ECRE welcomes the Document's position against "automatic bars to accessing an asylum procedure". We would like to question the view however that "channelling all asylum seekers through an asylum procedure…is also necessary from a practical security perspective…". This does not correspond to the notion put forward in the introduction of the Document that "in practice terrorists are not likely to use the asylum channel much, as other, illegal channels are more discreet and more suitable for their criminal practices". It also contradicts the assertion in paragraph 1.5.1 that " it is likely that only a relatively small number of cases" would require examination from specialised "Exclusion Units".


        1. Suspension of the examination of an asylum claim


ECRE considers that the suspension of the examination of an asylum claim in the case of an extradition request or an indictment by an international criminal tribunal is acceptable under certain conditions. Firstly, a clear distinction needs to be made between "indicted asylum seekers" and those whose extradition is sought.
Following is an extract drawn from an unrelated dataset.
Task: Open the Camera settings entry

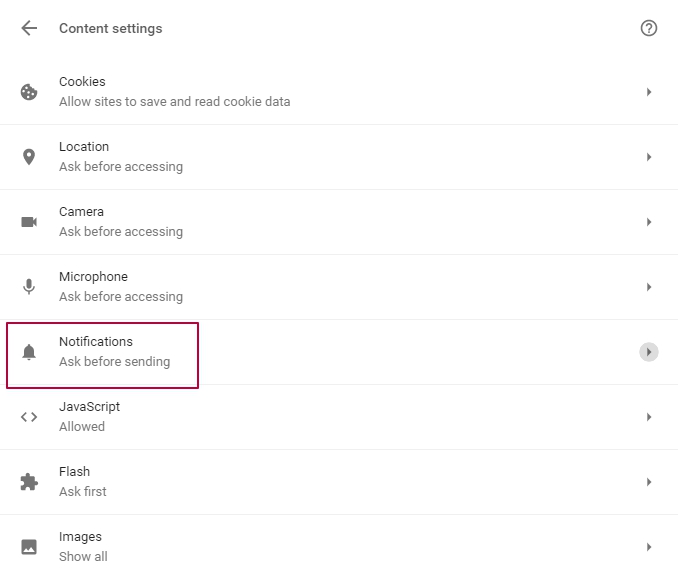Action: pyautogui.click(x=339, y=222)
In the case of the latter, no person should be extradited to a third country unless the country where the asylum application was lodged has firstly determined that the asylum seeker will not be exposed to torture, inhuman or degrading treatment by the state requesting the extradition within the meaning of Article 3 of the European Convention on Human Rights, Article 3 of the UN Convention against Torture and Article 7 of the International Covenant on Civil and Political Rights. Family members of an extradited person should have the right to submit a new asylum request and have it objectively considered. The extradition of a person should not be a relevant factor in the examination of his/her family members' asylum claim.


Secondly, ECRE would argue that clear procedural safeguards need to be provided that guarantee not only readmission following criminal prosecution to the country when an asylum application was originally lodged but also access for persons in this category to fair asylum procedures.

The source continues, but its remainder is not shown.